Direction: Write out word for word the part of the records that runs from the line containing "The height and" through the end of the records, leaving out the pictures.
▼
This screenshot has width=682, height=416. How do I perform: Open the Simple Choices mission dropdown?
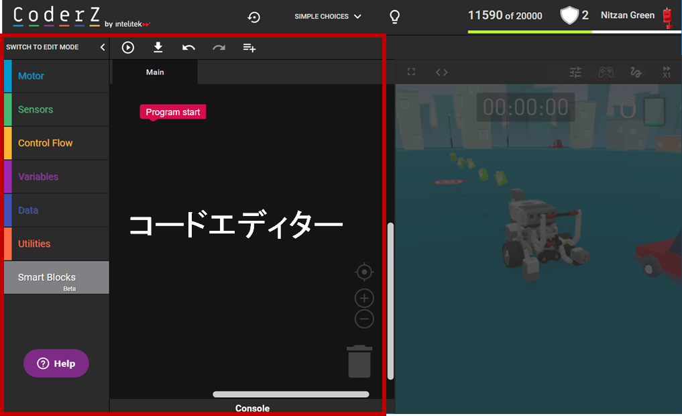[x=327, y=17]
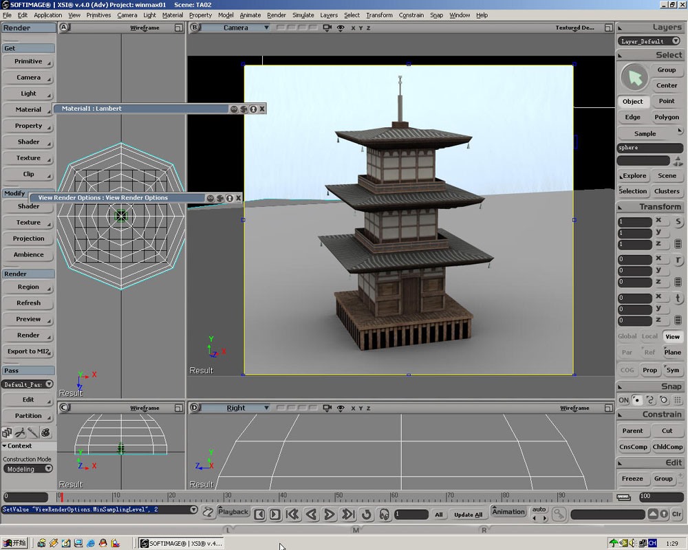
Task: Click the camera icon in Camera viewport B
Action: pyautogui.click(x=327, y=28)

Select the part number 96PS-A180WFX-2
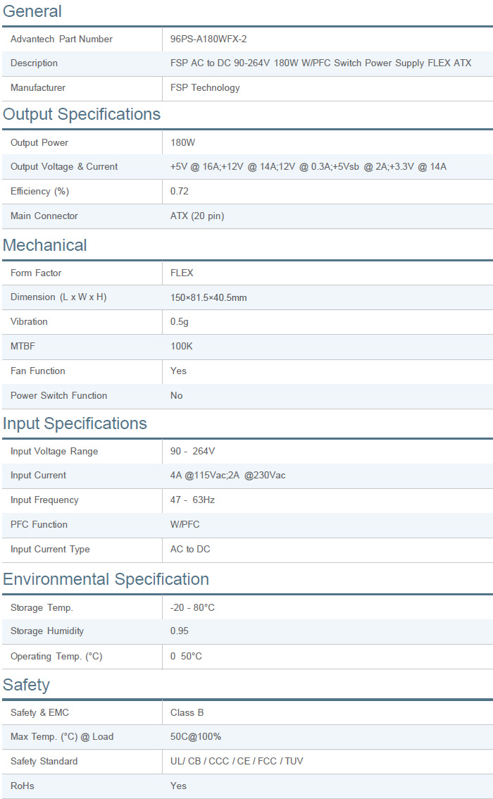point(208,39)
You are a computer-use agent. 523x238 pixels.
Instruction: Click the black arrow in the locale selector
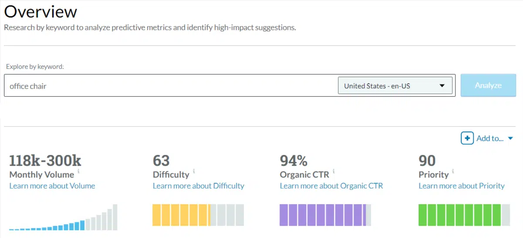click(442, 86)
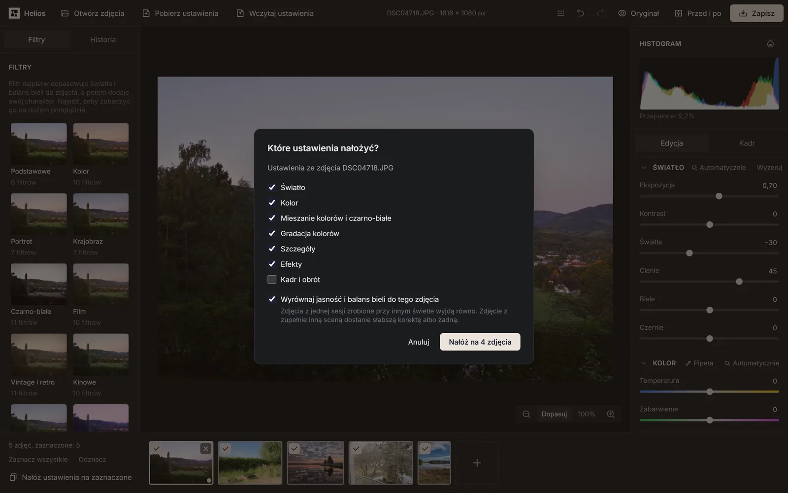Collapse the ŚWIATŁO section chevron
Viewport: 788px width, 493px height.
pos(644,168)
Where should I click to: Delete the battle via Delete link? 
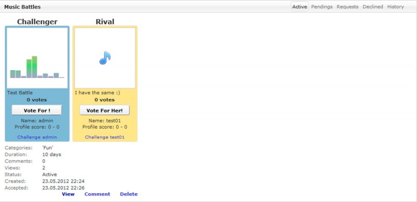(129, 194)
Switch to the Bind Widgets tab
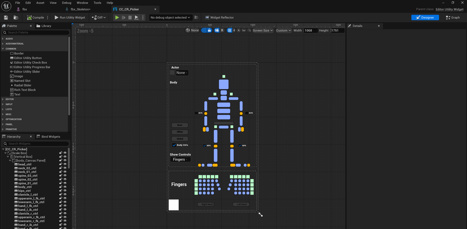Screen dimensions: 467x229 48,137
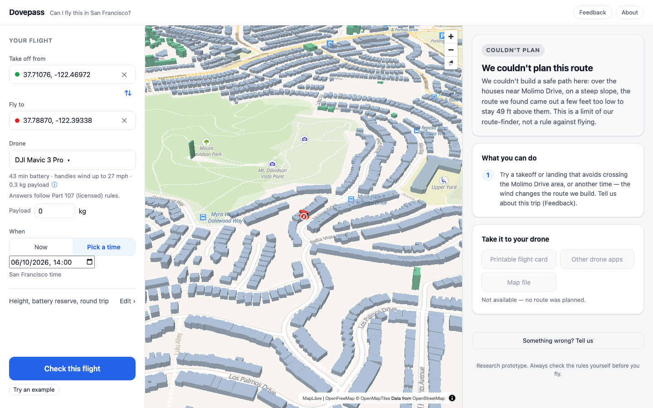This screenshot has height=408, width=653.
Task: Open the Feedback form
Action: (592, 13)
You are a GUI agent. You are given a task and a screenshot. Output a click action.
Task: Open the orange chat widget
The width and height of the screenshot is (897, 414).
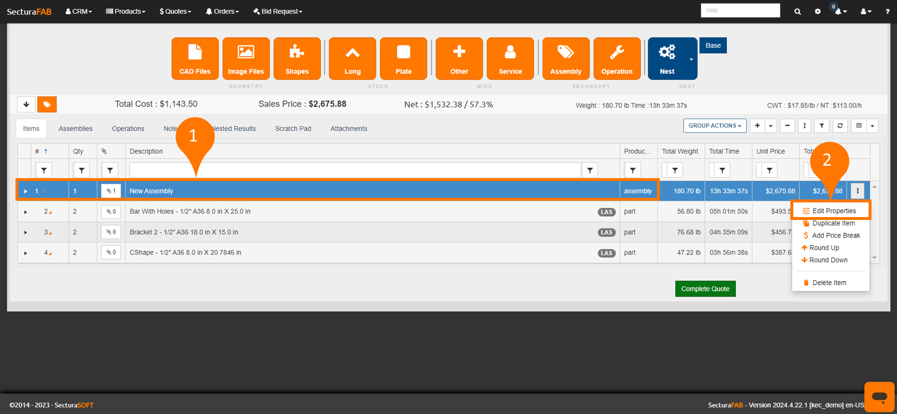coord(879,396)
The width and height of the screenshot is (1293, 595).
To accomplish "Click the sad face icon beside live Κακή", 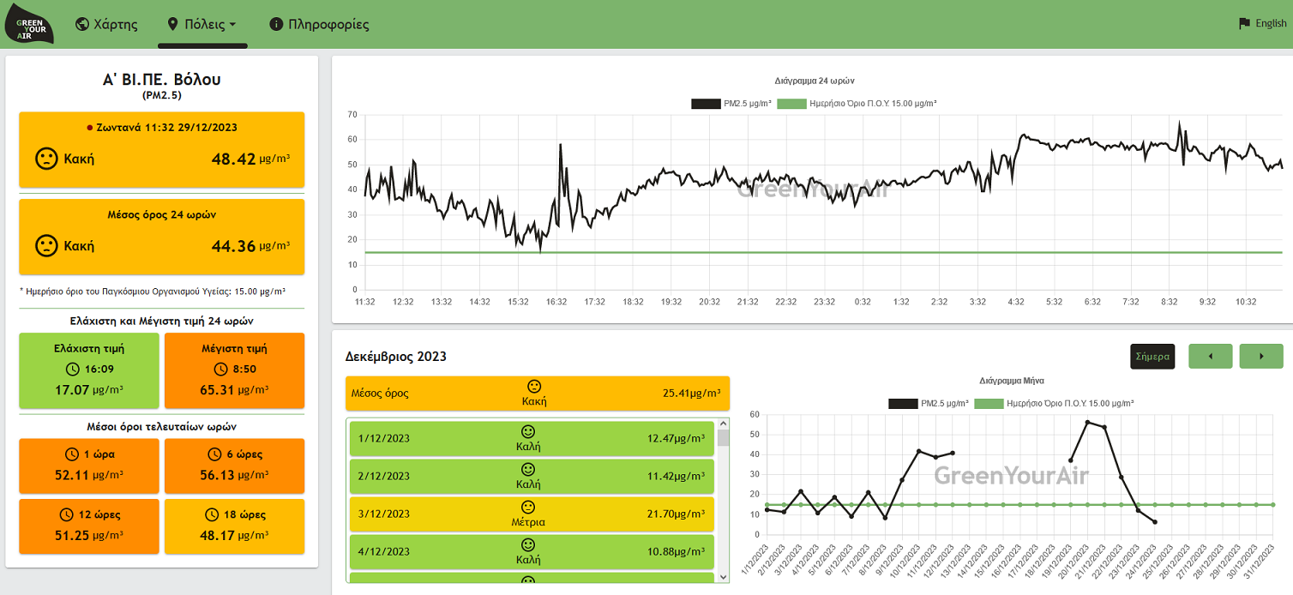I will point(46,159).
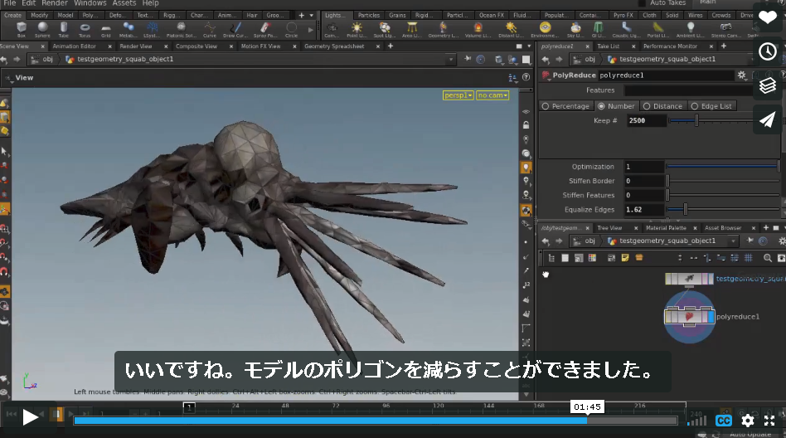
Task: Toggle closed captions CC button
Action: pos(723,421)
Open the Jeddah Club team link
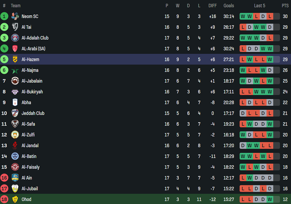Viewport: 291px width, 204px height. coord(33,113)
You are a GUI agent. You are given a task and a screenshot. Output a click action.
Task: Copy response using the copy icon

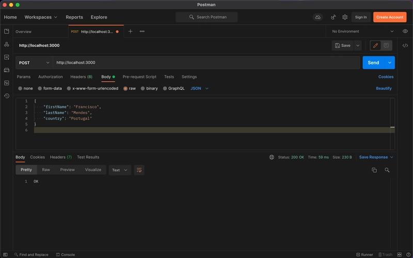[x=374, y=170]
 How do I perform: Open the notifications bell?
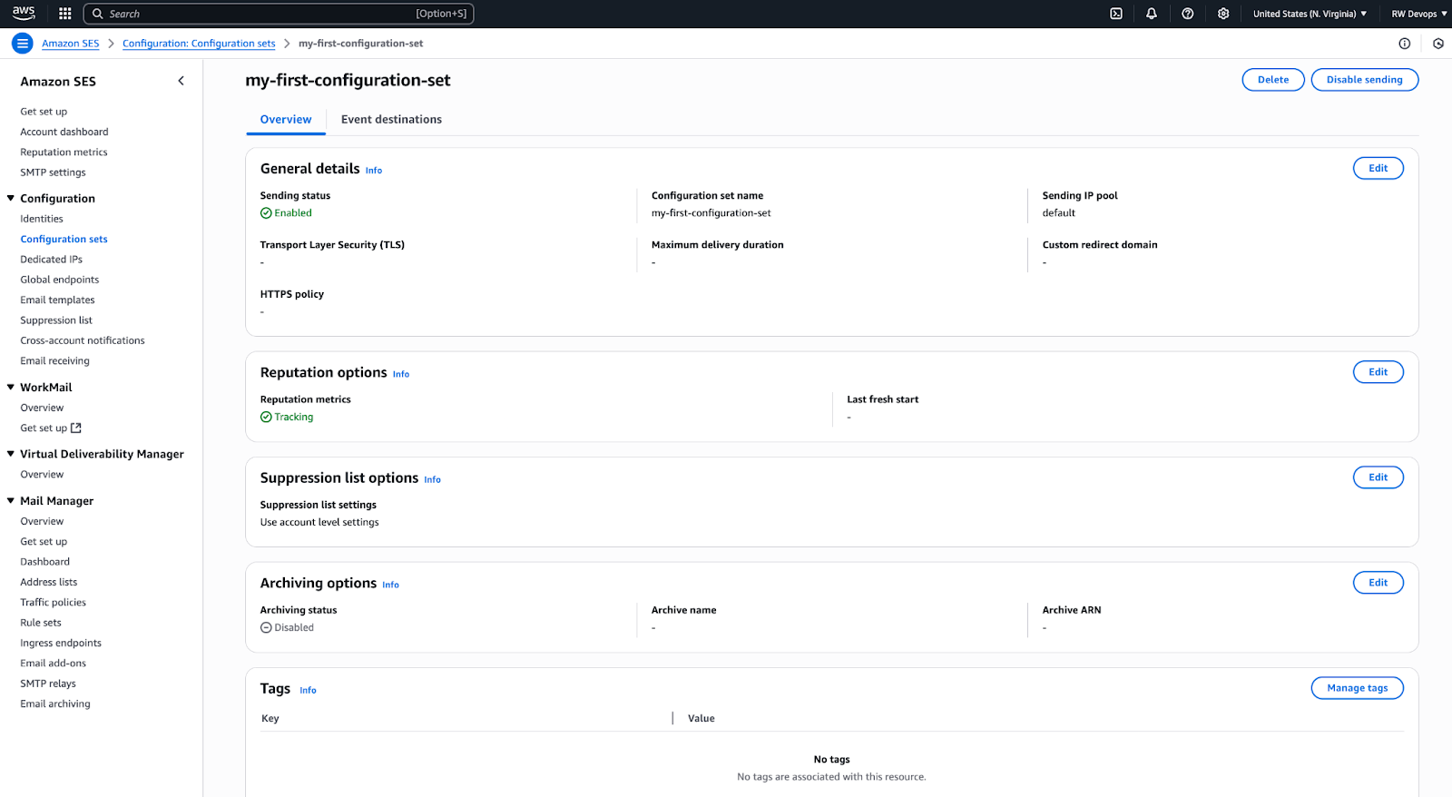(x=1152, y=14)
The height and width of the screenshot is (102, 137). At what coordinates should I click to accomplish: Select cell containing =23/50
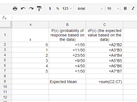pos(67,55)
▲
Solution to this problem:
The height and width of the screenshot is (102, 137). At what coordinates should I click to accomplish: Select cell containing =23/50
pos(67,55)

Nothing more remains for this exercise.